──────── Data provided

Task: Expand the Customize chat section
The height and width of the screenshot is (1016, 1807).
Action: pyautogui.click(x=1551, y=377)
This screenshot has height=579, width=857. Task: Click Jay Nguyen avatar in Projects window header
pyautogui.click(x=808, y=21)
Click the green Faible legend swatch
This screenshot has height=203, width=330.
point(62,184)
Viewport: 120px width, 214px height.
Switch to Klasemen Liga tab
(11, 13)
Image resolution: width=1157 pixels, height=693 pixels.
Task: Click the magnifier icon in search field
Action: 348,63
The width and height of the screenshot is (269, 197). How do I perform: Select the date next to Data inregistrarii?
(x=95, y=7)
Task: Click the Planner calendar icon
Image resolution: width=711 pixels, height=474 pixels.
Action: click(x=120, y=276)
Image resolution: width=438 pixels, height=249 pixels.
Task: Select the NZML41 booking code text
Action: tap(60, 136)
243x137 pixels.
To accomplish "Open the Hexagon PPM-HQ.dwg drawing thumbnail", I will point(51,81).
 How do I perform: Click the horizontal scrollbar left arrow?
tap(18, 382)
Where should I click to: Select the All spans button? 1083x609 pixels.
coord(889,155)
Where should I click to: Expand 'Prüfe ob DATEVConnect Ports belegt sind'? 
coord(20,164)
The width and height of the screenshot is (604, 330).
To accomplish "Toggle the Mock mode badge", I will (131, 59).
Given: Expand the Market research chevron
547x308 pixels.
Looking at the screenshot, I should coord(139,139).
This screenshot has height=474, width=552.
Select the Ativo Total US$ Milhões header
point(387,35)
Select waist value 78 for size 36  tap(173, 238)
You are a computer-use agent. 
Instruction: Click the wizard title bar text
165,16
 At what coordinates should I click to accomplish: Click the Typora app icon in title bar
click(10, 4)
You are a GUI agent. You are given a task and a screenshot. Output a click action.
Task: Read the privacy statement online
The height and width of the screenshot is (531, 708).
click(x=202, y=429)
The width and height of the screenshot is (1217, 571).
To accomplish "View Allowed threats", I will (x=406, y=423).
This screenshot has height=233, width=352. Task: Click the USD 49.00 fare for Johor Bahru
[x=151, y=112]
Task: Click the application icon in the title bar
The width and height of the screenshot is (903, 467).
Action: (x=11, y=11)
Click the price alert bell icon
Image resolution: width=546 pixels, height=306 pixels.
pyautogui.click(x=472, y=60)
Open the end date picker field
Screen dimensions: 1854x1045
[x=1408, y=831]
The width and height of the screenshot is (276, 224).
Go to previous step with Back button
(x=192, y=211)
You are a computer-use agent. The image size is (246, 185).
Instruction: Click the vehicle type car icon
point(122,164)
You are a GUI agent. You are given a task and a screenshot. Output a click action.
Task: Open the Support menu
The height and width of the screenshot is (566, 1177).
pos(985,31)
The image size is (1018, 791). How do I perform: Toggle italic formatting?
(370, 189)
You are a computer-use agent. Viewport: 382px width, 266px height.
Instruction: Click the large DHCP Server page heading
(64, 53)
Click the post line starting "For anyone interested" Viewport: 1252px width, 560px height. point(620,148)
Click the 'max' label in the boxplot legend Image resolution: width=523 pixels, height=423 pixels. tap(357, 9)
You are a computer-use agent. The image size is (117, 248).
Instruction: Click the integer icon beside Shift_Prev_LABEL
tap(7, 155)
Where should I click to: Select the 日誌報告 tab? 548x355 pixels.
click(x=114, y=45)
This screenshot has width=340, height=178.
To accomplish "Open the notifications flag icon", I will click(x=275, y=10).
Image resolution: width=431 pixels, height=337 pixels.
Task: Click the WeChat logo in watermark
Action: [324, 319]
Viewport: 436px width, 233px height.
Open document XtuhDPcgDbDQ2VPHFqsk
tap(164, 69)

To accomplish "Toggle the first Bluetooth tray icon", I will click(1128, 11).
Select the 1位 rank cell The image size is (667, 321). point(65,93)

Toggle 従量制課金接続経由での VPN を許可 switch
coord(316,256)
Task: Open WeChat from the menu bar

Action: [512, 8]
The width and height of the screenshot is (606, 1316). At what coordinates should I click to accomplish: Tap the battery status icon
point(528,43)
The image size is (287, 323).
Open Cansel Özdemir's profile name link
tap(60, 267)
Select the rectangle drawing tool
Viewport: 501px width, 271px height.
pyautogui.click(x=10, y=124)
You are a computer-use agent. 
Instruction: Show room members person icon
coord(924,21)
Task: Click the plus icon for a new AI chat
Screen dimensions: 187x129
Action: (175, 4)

────────────────

Stated problem: Can you reproduce the entire listing above word for word, from its first line to its last?

Output of the task:
Task: Expand the Customize chat section
The height and width of the screenshot is (1016, 1807).
Action: pyautogui.click(x=1551, y=377)
This screenshot has height=579, width=857. Task: Click Jay Nguyen avatar in Projects window header
pyautogui.click(x=808, y=21)
Click the green Faible legend swatch
This screenshot has height=203, width=330.
point(62,184)
Viewport: 120px width, 214px height.
Switch to Klasemen Liga tab
(11, 13)
Image resolution: width=1157 pixels, height=693 pixels.
Task: Click the magnifier icon in search field
Action: 348,63
The width and height of the screenshot is (269, 197). How do I perform: Select the date next to Data inregistrarii?
(x=95, y=7)
Task: Click the Planner calendar icon
Image resolution: width=711 pixels, height=474 pixels.
Action: click(x=120, y=276)
Image resolution: width=438 pixels, height=249 pixels.
Task: Select the NZML41 booking code text
Action: tap(60, 136)
243x137 pixels.
To accomplish "Open the Hexagon PPM-HQ.dwg drawing thumbnail", I will point(51,81).
 How do I perform: Click the horizontal scrollbar left arrow?
tap(18, 382)
Where should I click to: Select the All spans button? 1083x609 pixels.
coord(889,155)
Where should I click to: Expand 'Prüfe ob DATEVConnect Ports belegt sind'? 
coord(20,164)
The width and height of the screenshot is (604, 330).
To accomplish "Toggle the Mock mode badge", I will (131, 59).
Given: Expand the Market research chevron
547x308 pixels.
Looking at the screenshot, I should coord(139,139).
This screenshot has height=474, width=552.
Select the Ativo Total US$ Milhões header
point(387,35)
Select waist value 78 for size 36  tap(173, 238)
You are a computer-use agent. 
Instruction: Click the wizard title bar text
165,16
 At what coordinates should I click to accomplish: Click the Typora app icon in title bar
click(10, 4)
You are a GUI agent. You are given a task and a screenshot. Output a click action.
Task: Read the privacy statement online
The height and width of the screenshot is (531, 708).
click(x=202, y=429)
The width and height of the screenshot is (1217, 571).
To accomplish "View Allowed threats", I will (x=406, y=423).
This screenshot has height=233, width=352. Task: Click the USD 49.00 fare for Johor Bahru
[x=151, y=112]
Task: Click the application icon in the title bar
The width and height of the screenshot is (903, 467).
Action: (x=11, y=11)
Click the price alert bell icon
Image resolution: width=546 pixels, height=306 pixels.
pyautogui.click(x=472, y=60)
Open the end date picker field
Screen dimensions: 1854x1045
[x=1408, y=831]
The width and height of the screenshot is (276, 224).
Go to previous step with Back button
(x=192, y=211)
You are a computer-use agent. The image size is (246, 185).
Instruction: Click the vehicle type car icon
point(122,164)
You are a GUI agent. You are given a task and a screenshot. Output a click action.
Task: Open the Support menu
The height and width of the screenshot is (566, 1177).
pos(985,31)
The image size is (1018, 791). How do I perform: Toggle italic formatting?
(370, 189)
You are a computer-use agent. Viewport: 382px width, 266px height.
Instruction: Click the large DHCP Server page heading
(64, 53)
Click the post line starting "For anyone interested" Viewport: 1252px width, 560px height. point(620,148)
Click the 'max' label in the boxplot legend Image resolution: width=523 pixels, height=423 pixels. tap(357, 9)
You are a computer-use agent. The image size is (117, 248).
Instruction: Click the integer icon beside Shift_Prev_LABEL
tap(7, 155)
Where should I click to: Select the 日誌報告 tab? 548x355 pixels.
click(x=114, y=45)
This screenshot has width=340, height=178.
To accomplish "Open the notifications flag icon", I will click(x=275, y=10).
Image resolution: width=431 pixels, height=337 pixels.
Task: Click the WeChat logo in watermark
Action: [324, 319]
Viewport: 436px width, 233px height.
Open document XtuhDPcgDbDQ2VPHFqsk
tap(164, 69)

To accomplish "Toggle the first Bluetooth tray icon", I will click(1128, 11).
Select the 1位 rank cell The image size is (667, 321). point(65,93)

Toggle 従量制課金接続経由での VPN を許可 switch
coord(316,256)
Task: Open WeChat from the menu bar

Action: [512, 8]
The width and height of the screenshot is (606, 1316). At what coordinates should I click to accomplish: Tap the battery status icon
point(528,43)
The image size is (287, 323).
Open Cansel Özdemir's profile name link
tap(60, 267)
Select the rectangle drawing tool
Viewport: 501px width, 271px height.
pyautogui.click(x=10, y=124)
You are a computer-use agent. 
Instruction: Show room members person icon
coord(924,21)
Task: Click the plus icon for a new AI chat
Screen dimensions: 187x129
Action: (175, 4)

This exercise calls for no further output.